§ **Stated goal**
Lay out each of the items below as a Markdown table with the columns Number and Item line, giving every non-blank line its own row. Omit the pictures from the answer.

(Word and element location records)
*****
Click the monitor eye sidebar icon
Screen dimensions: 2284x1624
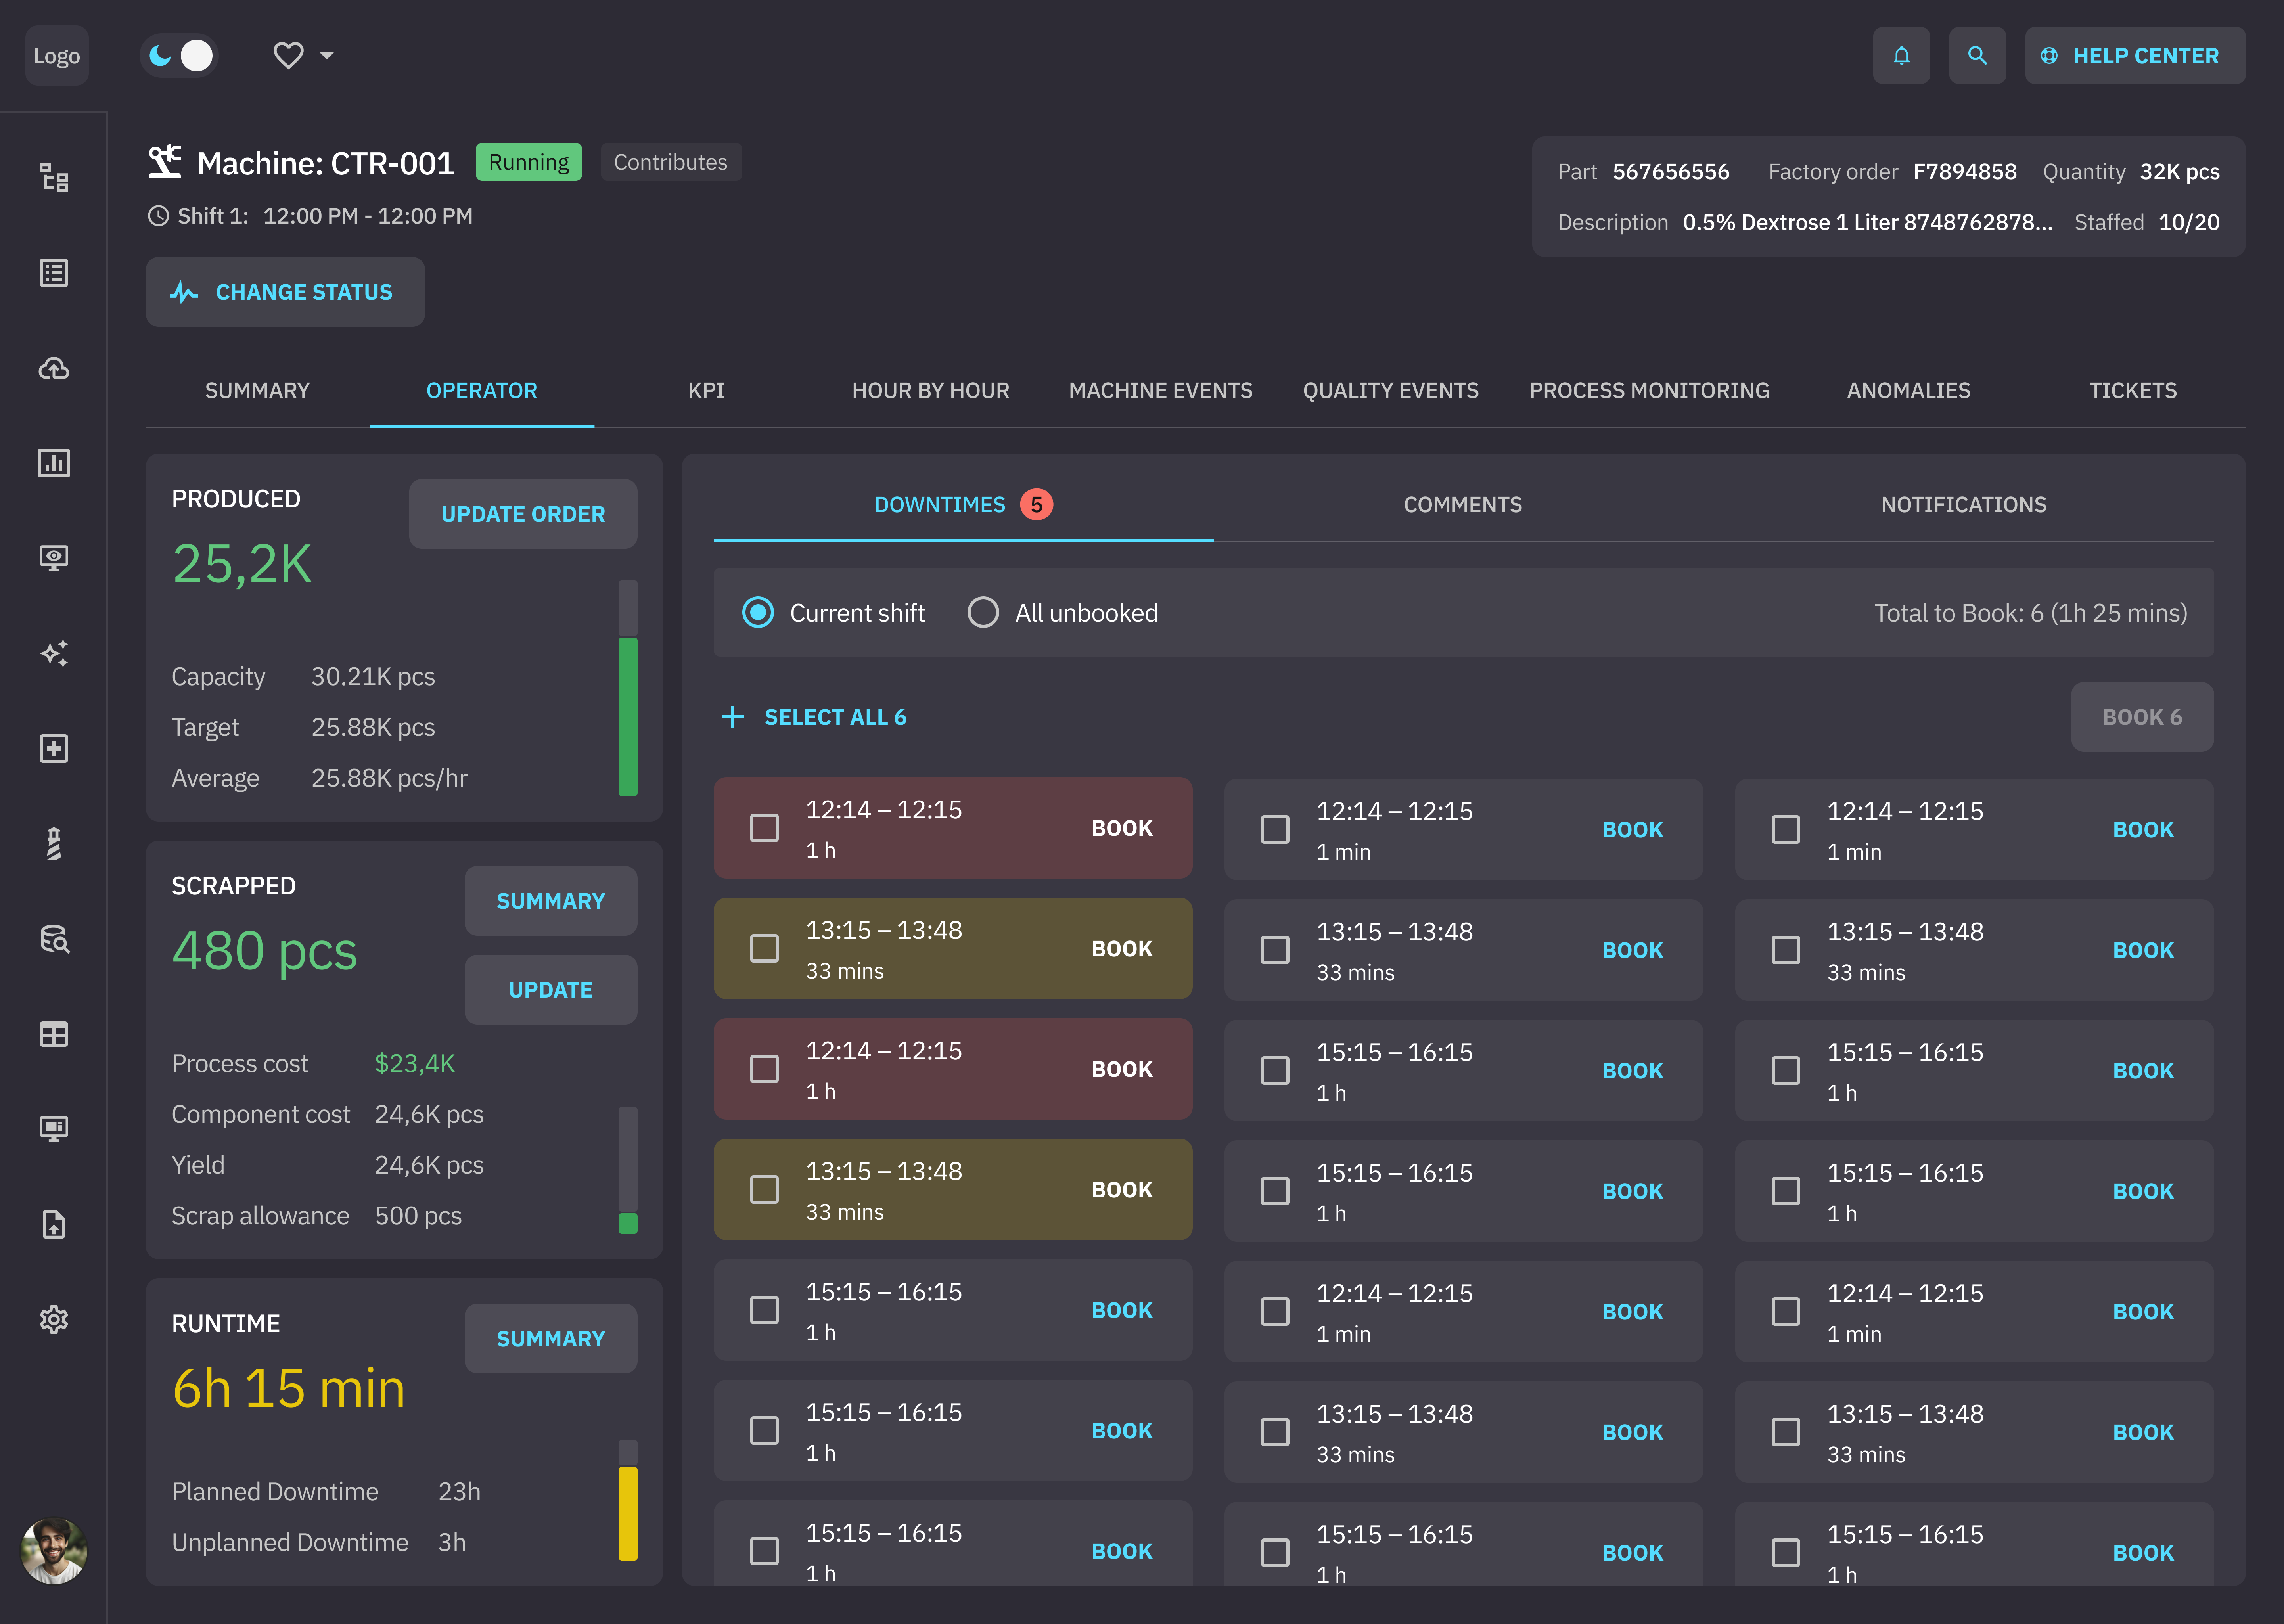click(x=54, y=558)
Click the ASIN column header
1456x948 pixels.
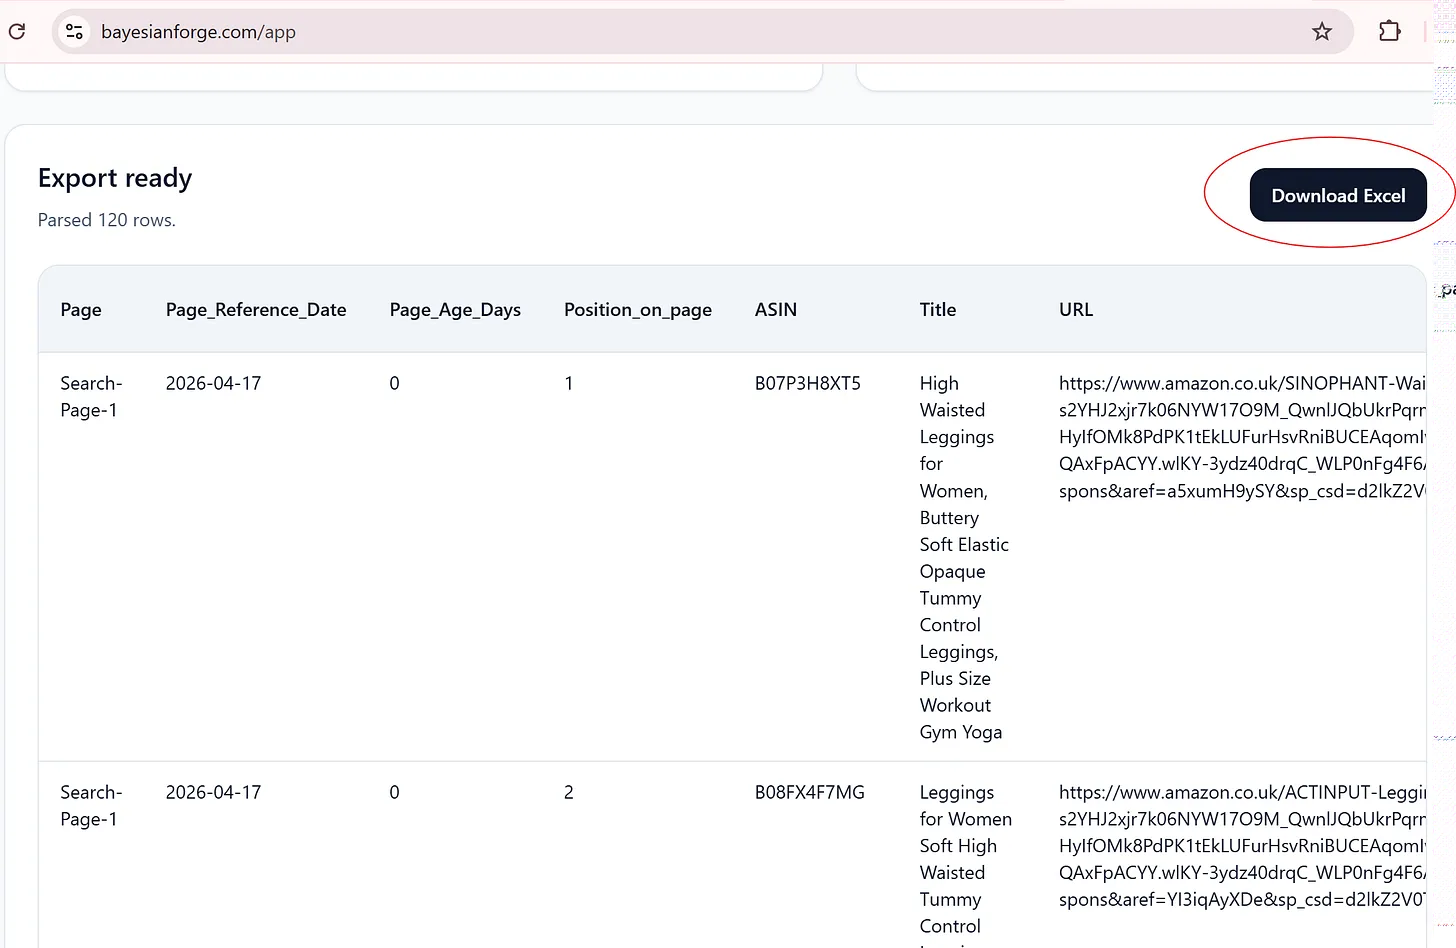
*****
§ **Task solution**
| Number | Item line |
|---|---|
| 1 | Click the monitor eye sidebar icon |
| 2 | Screen dimensions: 2284x1624 |
| 3 | click(x=54, y=558) |
| 4 | Click the ASIN column header |
| 5 | 1456x948 pixels. |